Task 1: Set down the passage of the Liz Vice interview between "For 32-year old" and "Cayman Islands thing.", inclusive, word for word.

Document passage:
..........

The Unforeseen Singer: A Conversation with Liz Vice

For 32-year old Portlander Liz Vice, a career as a singer is something she’d never considered. As a kid, she wanted to be an actress. As a young adult, health issues sidetracked her acting career and, ultimately, led her to work behind the scenes as a filmmaker and producer. Until a year-and-a-half ago, that is, when a project with Blitzen Trapper’s Eric Early began opening up some musical doors. Vice recently sat down with the BGS at Albina Press coffee house to talk about her recently released album, There’s a Light, and what it’s like to find herself onstage, in the studio, and, to her surprise, mentioned among some of American music’s most notable names.

So, I voted for you.

Oh, for the Cayman Islands thing.

That’s a lineup, man. Did you look at who’s on that trip?

I didn’t know I had been entered into that contest [the Cayama Journey through Song Cruise] until Jacob Abbott from Ramseur Records said, “Hey, you were selected in the top 10." I didn’t even know that he had submitted us; he did it a long time ago. It’s insane. These people have been doing music for their whole lives.

..........

[Dataset entries]
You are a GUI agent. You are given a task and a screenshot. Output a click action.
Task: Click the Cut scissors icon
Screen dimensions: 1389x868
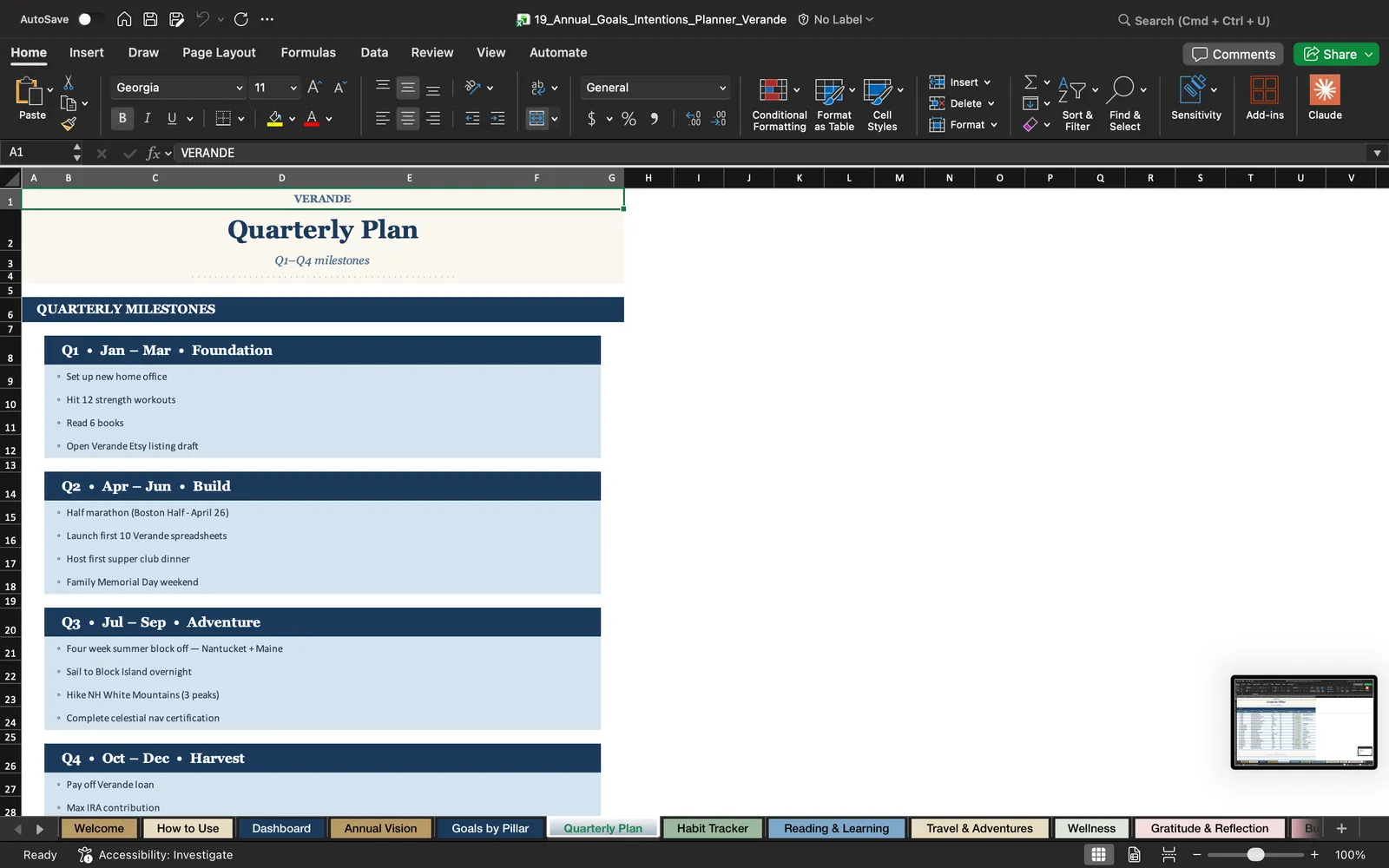tap(69, 82)
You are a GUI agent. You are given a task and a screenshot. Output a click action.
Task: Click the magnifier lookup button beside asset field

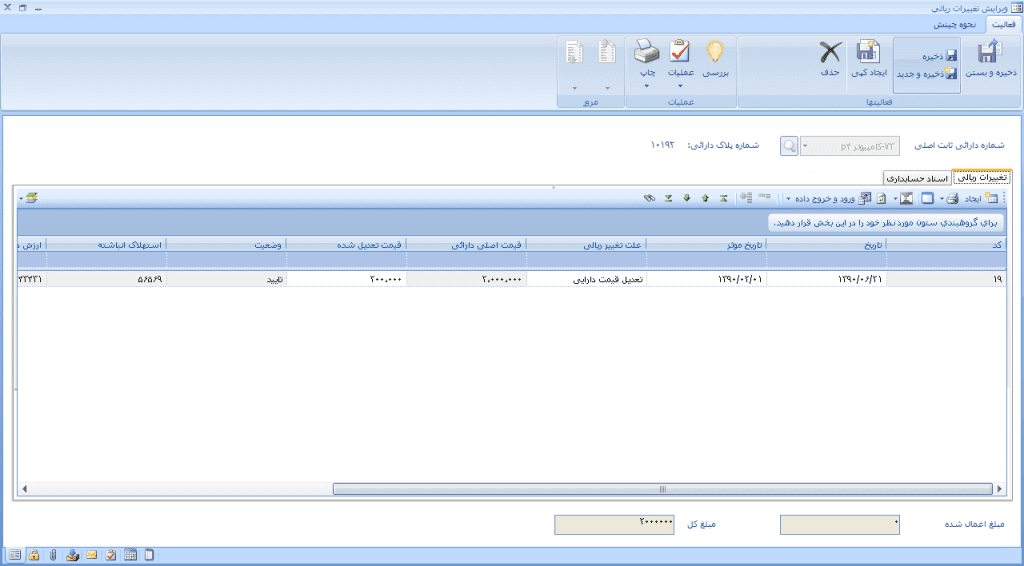coord(790,146)
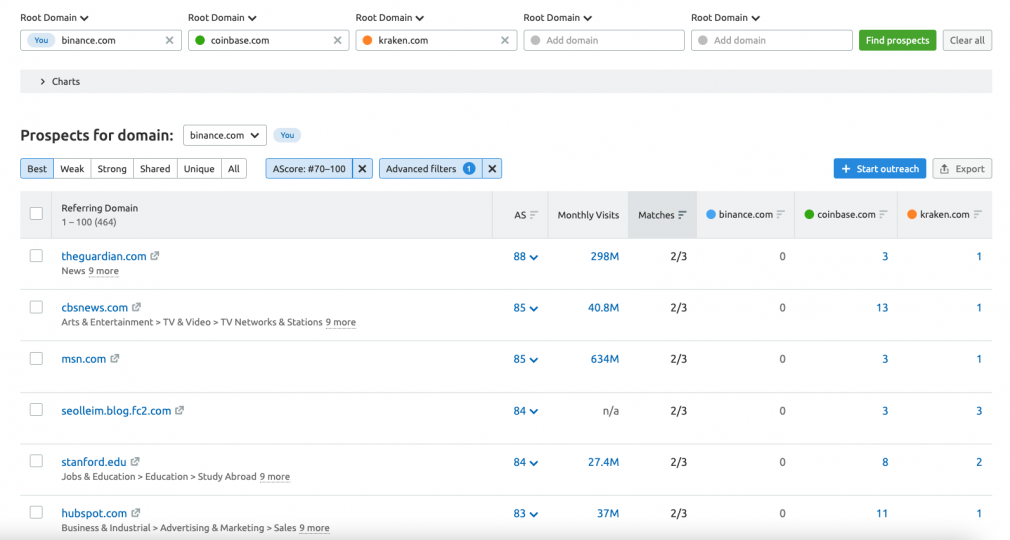Screen dimensions: 1010x540
Task: Sort by Matches column icon
Action: coord(682,215)
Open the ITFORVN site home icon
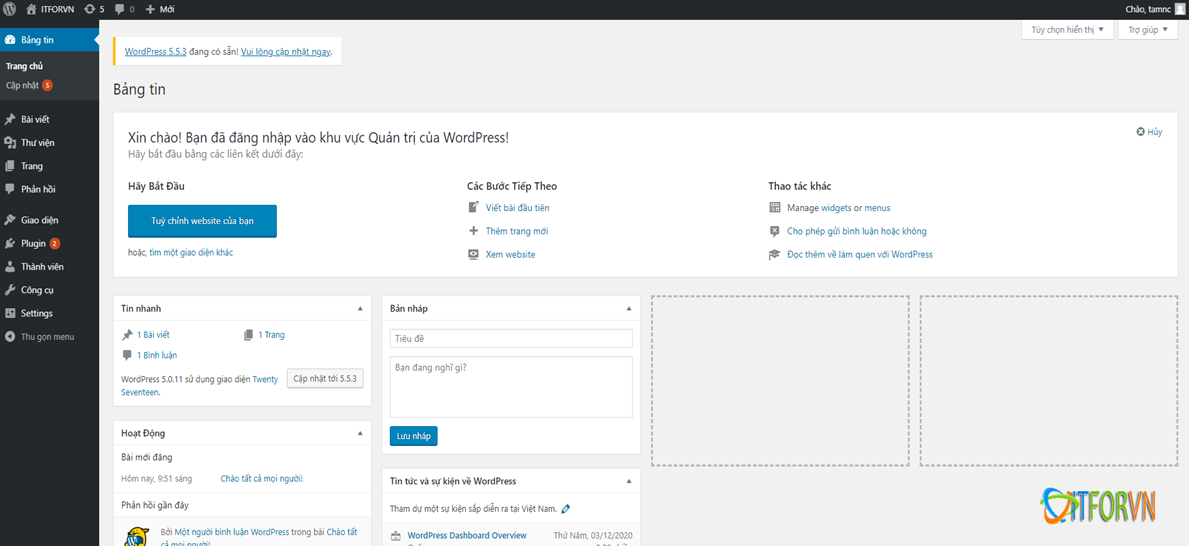 (x=31, y=9)
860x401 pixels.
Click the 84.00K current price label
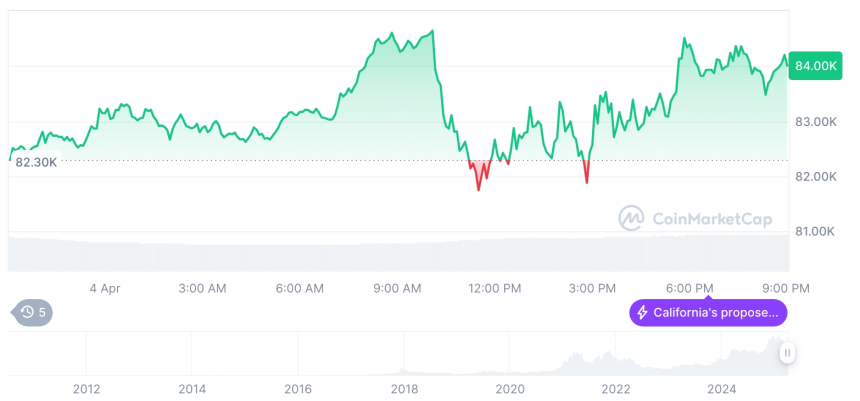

..........

Task 2: From the records, extract every line between the one holding "Open the ITFORVN site home icon" and the end of the records, inclusive, reproducing each precisely. Omit the pictures.

Full output 1:
For 32-year old Portlander Liz Vice, a career as a singer is something she’d never considered. As a kid, she wanted to be an actress. As a young adult, health issues sidetracked her acting career and, ultimately, led her to work behind the scenes as a filmmaker and producer. Until a year-and-a-half ago, that is, when a project with Blitzen Trapper’s Eric Early began opening up some musical doors. Vice recently sat down with the BGS at Albina Press coffee house to talk about her recently released album, There’s a Light, and what it’s like to find herself onstage, in the studio, and, to her surprise, mentioned among some of American music’s most notable names.

So, I voted for you.

Oh, for the Cayman Islands thing.

Full output 2:
Open the ITFORVN site home icon
 (x=31, y=9)
860x401 pixels.
Click the 84.00K current price label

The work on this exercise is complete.